What causes ridges and troughs?

A ridge is an elongated area of relatively high pressure extending from the center of a high-pressure region. A trough is an elongated area of relatively low pressure extending from the center of a region of low pressure. Air in a high pressure area compresses and warms as it descends.

What is a trough?

1 : a long shallow open container especially for water or feed for livestock. 2 : a channel for water : gutter. 3 : a long channel or hollow.

What characteristics trough?

The primary characteristic of a trough is that it is a region with relatively lower heights. Height is a primary function of the average temperature of the air below that height surface.

How often do troughs occur?

The time between each peak and trough can vary by a few quarters to years. These variations in time are dependent on the natural cycle or government interventions. There are three ways that the cycle may reach a trough.

What causes a blocking high?

Blocking High



Any precipitation is usually shunted around the periphery of the high-pressure area. High pressure aloft causes the air to subside or sink. This downward motion compresses and warms the air in the lower atmosphere while simultaneously trapping heat rising from the earth’s surface, leading to heat waves.

What causes a low pressure trough?

A trough is the result of the movements of the air in the atmosphere. In regions where there is upward movement near the ground and divergence at altitude, there is a loss of mass. The pressure becomes lower at this point.

What is an inverted trough?

An atmospheric trough with pressure increasing toward the pole, which is opposite of the orientation of most midlatitude troughs. There are three primary types: Easterly waves, which are lower-tropospheric waves embedded in the tropical easterlies on the equatorward side of the subtropical high.

How do you find a trough?


By definition a trough is an elongated area of relatively low pressure and a ridge is an elongated area of relatively high pressure.

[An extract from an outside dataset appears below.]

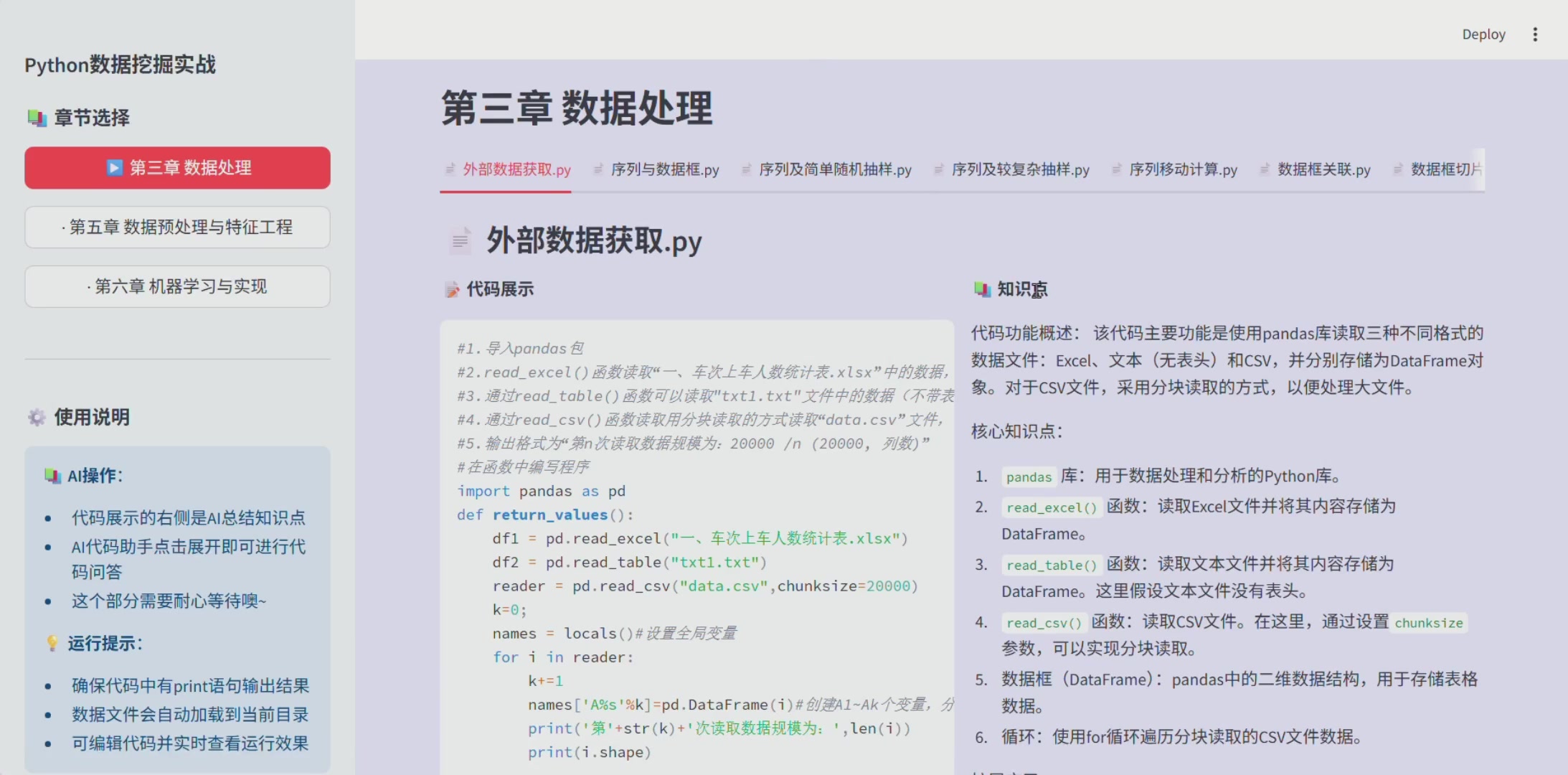Screen dimensions: 1568x775
Task: Switch to 外部数据获取.py tab
Action: point(516,170)
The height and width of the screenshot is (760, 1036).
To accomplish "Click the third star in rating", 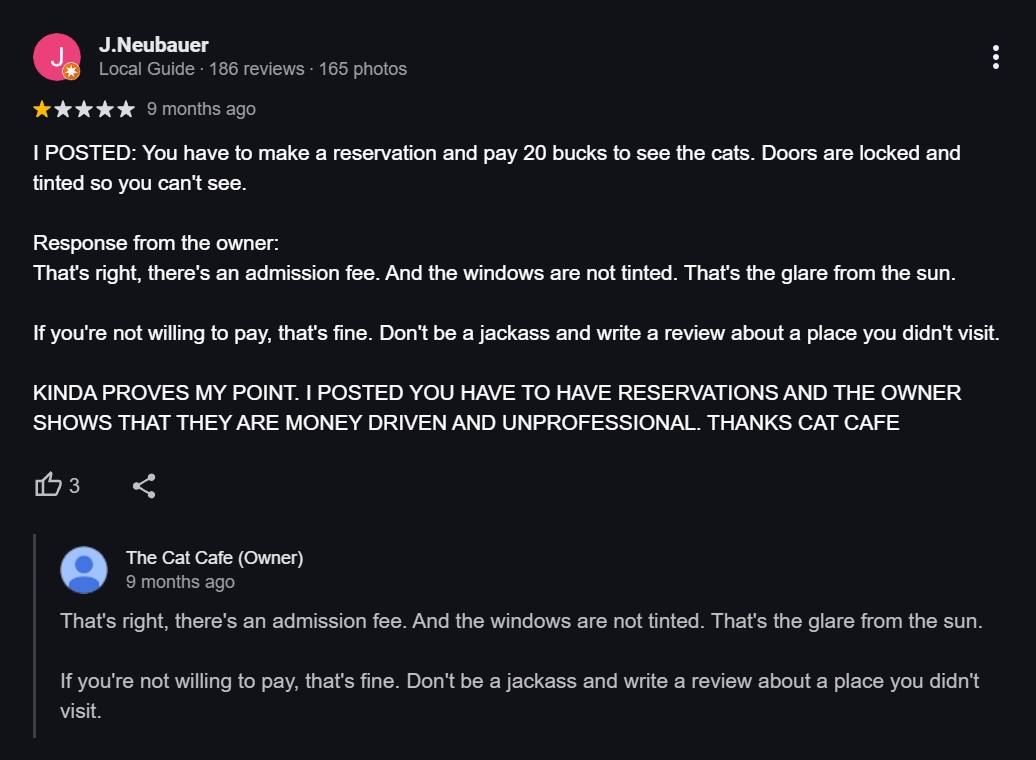I will point(84,109).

What is an example of trough?

The definition of a trough is a long and narrow container. An example of a trough is what pigs eat out of. An example of a trough is a long container in which plants grow next to each other. (physics) A minimum point in a wave or an alternating signal.

What is a trough in science?

low point is called the trough. For longitudinal waves, the compressions and rarefactions are analogous to the crests and troughs of transverse waves. The distance between successive crests or troughs is called the wavelength. The height of a wave is the amplitude.

What is a trough in the ocean?

oceanic trough, an elongate depression in the seafloor that is characteristically shallower, shorter, narrower, and topographically gentler than oceanic trenches.

What is trough faulting?

noun In geology, two faults having nearly the same direction, but dipping toward each other, so that the mass of rock included between them has more or less of the form of a wedge.

What Causes sand bars?

How are Sandbars Formed? Sandbars begin forming underwater. As waves break, this pulls material from the shoreline, migrating further into the ocean. During heavy storms, large waves can build sandbars far from shore, until they rise above the water’s surface.